==== DATA FOR THIS EXERCISE

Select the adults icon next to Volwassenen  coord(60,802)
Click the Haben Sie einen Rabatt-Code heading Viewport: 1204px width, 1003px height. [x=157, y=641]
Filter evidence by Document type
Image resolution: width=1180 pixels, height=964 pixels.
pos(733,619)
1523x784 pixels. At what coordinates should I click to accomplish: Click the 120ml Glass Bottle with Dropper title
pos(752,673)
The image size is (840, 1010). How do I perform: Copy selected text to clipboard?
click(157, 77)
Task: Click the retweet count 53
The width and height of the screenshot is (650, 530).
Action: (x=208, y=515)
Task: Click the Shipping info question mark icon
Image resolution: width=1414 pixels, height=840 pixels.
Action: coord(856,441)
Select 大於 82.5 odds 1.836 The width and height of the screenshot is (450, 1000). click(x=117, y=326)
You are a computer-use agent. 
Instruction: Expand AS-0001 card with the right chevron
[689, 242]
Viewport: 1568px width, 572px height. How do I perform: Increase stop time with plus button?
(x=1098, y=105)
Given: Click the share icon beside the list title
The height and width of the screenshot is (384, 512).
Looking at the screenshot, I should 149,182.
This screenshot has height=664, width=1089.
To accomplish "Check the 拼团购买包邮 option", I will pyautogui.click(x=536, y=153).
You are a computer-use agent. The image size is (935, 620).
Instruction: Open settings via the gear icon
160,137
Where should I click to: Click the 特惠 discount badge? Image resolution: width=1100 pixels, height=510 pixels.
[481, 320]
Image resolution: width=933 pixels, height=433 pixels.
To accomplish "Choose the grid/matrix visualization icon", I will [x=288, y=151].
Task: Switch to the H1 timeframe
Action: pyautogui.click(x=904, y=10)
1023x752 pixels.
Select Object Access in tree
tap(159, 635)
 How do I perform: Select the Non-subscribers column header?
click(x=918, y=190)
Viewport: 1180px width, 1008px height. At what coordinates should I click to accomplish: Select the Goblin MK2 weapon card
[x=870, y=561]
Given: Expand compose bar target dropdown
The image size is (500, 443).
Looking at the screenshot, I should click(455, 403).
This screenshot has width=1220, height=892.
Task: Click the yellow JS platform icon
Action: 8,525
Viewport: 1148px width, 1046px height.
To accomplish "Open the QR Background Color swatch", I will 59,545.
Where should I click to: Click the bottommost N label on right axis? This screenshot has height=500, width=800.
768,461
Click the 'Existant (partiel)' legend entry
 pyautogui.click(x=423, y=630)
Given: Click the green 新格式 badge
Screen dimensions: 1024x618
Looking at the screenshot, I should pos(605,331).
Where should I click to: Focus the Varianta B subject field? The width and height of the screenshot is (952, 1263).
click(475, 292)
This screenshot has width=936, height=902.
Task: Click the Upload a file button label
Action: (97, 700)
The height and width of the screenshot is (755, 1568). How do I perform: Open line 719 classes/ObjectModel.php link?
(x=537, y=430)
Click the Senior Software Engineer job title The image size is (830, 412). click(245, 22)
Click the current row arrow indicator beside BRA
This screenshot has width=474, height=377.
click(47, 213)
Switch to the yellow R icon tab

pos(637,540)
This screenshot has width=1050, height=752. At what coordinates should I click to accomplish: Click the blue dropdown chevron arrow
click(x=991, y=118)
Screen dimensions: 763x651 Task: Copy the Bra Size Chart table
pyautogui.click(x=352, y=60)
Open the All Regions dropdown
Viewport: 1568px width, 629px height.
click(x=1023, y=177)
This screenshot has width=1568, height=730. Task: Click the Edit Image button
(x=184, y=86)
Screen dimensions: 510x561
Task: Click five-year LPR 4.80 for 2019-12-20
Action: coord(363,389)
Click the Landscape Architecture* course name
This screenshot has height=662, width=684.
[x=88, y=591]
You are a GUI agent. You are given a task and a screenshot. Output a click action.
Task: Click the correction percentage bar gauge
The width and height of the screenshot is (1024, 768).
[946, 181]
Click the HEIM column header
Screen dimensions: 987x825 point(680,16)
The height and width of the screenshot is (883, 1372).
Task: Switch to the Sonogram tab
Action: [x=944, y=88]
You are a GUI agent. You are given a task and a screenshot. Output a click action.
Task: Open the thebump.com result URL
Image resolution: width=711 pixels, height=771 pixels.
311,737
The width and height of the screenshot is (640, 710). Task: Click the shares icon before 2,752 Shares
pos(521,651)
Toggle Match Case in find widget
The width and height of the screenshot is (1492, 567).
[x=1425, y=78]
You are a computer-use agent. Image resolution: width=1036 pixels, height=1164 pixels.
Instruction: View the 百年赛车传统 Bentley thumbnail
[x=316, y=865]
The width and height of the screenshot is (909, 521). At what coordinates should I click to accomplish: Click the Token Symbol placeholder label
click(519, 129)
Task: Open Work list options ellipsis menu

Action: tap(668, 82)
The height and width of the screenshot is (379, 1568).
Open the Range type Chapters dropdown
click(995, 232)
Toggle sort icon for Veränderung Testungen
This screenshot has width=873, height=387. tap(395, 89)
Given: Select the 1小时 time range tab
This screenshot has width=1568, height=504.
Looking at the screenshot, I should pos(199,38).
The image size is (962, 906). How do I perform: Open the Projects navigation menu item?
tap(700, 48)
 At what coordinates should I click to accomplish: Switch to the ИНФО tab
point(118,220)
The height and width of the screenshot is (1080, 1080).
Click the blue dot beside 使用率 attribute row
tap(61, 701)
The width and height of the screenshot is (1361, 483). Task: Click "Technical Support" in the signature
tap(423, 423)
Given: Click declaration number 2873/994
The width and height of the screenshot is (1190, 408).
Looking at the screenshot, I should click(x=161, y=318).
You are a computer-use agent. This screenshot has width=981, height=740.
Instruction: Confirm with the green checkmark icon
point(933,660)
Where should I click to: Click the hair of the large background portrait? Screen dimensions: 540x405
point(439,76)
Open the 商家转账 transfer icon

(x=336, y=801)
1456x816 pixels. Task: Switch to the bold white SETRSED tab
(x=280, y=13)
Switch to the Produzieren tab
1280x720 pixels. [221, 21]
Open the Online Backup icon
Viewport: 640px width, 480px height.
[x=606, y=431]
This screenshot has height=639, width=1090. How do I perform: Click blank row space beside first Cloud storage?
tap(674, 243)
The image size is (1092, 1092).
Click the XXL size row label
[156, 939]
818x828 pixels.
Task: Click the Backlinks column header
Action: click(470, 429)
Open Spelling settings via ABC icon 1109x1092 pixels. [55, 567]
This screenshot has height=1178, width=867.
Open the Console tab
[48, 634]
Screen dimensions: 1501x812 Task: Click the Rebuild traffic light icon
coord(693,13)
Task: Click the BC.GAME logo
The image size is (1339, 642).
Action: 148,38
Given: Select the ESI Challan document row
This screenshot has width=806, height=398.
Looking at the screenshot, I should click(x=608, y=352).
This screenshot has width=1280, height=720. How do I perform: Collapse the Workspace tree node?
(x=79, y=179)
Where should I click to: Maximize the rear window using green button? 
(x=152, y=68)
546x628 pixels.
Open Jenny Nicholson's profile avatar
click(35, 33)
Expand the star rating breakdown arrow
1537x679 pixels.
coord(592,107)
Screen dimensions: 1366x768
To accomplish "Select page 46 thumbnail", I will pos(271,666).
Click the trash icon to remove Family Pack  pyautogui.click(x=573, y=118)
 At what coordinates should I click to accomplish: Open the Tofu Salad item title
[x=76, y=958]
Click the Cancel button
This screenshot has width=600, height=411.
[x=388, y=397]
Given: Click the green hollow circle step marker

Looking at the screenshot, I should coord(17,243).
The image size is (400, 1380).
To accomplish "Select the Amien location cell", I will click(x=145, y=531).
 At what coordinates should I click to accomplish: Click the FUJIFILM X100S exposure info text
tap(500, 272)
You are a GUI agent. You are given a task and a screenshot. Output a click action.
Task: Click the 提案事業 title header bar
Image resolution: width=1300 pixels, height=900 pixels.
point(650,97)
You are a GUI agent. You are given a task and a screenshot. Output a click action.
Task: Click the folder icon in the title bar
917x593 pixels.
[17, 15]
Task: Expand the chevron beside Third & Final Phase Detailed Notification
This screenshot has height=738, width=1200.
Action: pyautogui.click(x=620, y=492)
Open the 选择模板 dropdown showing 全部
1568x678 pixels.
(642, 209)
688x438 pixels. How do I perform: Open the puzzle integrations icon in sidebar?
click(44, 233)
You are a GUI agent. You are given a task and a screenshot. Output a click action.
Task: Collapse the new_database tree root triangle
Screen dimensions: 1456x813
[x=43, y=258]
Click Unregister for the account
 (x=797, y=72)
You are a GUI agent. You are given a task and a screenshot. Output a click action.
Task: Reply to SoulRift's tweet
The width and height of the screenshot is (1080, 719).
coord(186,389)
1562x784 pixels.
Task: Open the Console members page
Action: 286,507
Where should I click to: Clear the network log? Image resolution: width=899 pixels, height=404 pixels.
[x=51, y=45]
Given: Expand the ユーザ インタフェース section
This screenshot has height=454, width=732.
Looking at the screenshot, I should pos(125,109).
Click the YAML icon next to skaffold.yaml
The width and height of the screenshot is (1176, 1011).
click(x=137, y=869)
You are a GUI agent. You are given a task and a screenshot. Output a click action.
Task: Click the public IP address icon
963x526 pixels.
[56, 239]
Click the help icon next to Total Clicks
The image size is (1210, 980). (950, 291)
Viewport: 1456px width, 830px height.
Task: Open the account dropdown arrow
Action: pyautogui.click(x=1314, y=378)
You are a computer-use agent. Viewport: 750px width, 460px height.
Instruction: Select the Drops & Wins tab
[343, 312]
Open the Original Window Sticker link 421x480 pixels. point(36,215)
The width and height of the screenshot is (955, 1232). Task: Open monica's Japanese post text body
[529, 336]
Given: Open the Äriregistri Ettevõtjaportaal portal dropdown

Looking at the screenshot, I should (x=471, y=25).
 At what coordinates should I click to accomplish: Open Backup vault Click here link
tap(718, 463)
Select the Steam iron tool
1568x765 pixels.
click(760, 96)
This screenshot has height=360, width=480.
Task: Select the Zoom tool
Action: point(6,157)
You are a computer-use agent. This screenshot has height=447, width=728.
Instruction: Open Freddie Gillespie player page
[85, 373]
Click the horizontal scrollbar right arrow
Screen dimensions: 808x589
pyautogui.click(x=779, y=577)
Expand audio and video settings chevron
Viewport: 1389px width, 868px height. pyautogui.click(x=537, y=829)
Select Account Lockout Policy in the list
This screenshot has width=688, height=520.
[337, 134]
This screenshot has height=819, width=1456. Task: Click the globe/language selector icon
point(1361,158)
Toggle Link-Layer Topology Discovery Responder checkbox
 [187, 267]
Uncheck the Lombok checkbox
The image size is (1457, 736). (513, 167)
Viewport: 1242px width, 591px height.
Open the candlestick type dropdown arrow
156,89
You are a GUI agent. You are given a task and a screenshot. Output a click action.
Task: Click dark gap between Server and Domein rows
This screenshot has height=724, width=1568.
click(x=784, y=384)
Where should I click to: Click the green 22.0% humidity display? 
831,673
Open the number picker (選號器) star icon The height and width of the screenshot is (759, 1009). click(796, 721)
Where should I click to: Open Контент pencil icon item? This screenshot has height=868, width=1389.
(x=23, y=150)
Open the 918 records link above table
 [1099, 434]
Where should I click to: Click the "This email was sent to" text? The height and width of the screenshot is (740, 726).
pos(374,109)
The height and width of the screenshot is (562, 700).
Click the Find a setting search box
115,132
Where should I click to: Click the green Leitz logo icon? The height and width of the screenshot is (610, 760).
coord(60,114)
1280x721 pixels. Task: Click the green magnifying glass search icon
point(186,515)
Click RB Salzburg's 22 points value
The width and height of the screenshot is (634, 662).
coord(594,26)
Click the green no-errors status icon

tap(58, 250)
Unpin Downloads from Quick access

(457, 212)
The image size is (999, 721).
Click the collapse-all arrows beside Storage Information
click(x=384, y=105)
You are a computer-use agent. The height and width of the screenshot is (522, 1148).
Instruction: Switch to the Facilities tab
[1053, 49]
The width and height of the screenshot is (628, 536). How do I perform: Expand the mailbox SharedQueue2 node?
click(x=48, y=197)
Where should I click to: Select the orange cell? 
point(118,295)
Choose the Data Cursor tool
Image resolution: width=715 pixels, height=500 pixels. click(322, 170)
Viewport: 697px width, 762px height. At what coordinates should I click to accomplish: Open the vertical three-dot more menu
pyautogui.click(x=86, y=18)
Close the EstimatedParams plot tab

========

When a line in the data holds the word "computer", show that line.

▶ THE COMPLETED TASK:
You are a computer-use agent. 
You are a computer-use agent. The image size is (935, 620).
You are a computer-use agent. Image resolution: width=1036 pixels, height=1164 pixels.
You are a computer-use agent. This screenshot has width=981, height=740.
You are a computer-use agent. Viewport: 750px width, 460px height.
You are a computer-use agent. This screenshot has height=447, width=728.
You are a computer-use agent. The height and width of the screenshot is (522, 1148).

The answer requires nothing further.